À FAIRE -> Modifiez les lignes qui commencent à celle contenant « You are a computer-use agent. » et vont jusqu'à celle contenant « Open the Фильтр funnel icon » incluse, en remplaçant « left » par « right » sans rien changer d'autre. Ne reproduisez pas les images dans la réponse.

DONNÉES FOURNIES ->
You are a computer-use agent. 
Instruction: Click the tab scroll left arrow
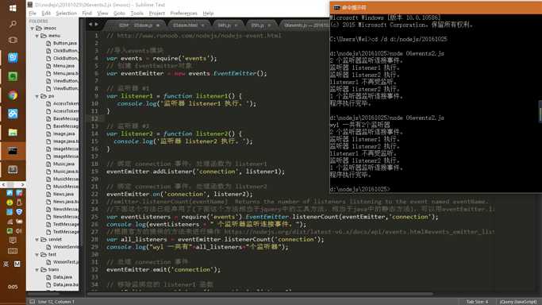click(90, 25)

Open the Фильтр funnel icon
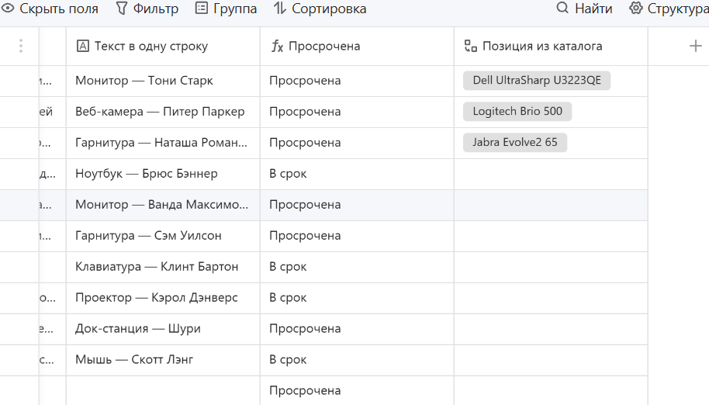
==
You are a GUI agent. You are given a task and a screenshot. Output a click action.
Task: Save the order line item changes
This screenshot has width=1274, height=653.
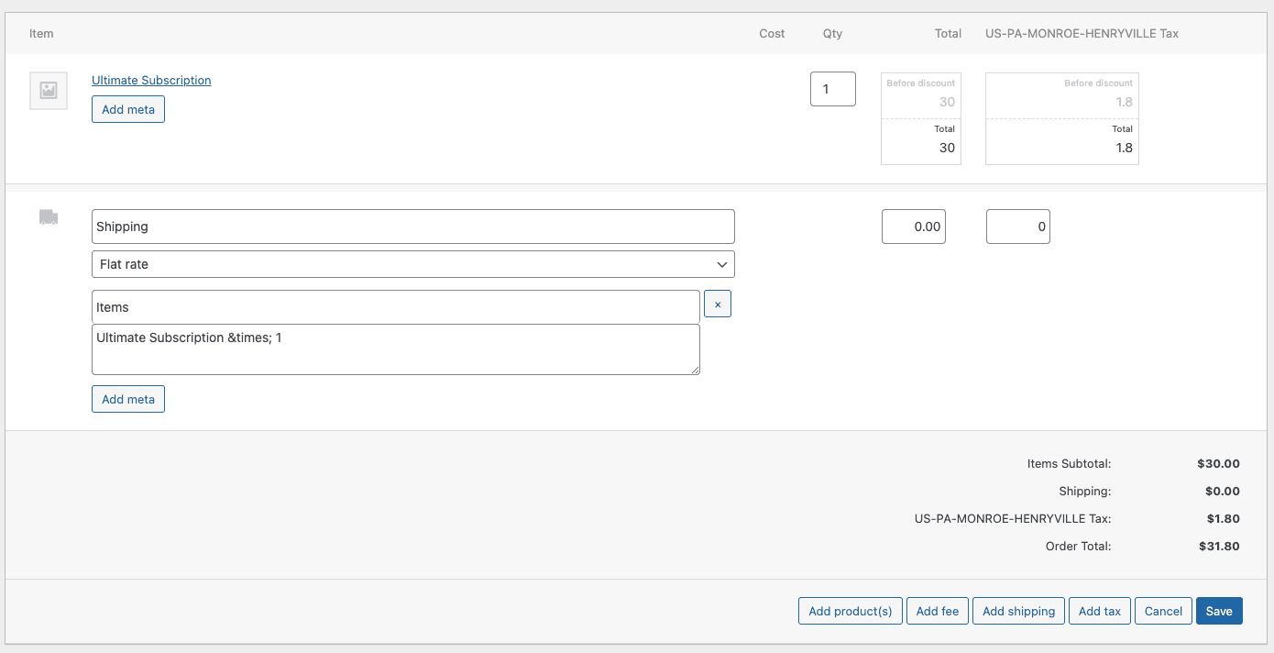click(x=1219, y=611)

RÉPONSE ->
You are a computer-use agent. 
Instruction: Click the tab scroll right arrow
click(90, 25)

Open the Фильтр funnel icon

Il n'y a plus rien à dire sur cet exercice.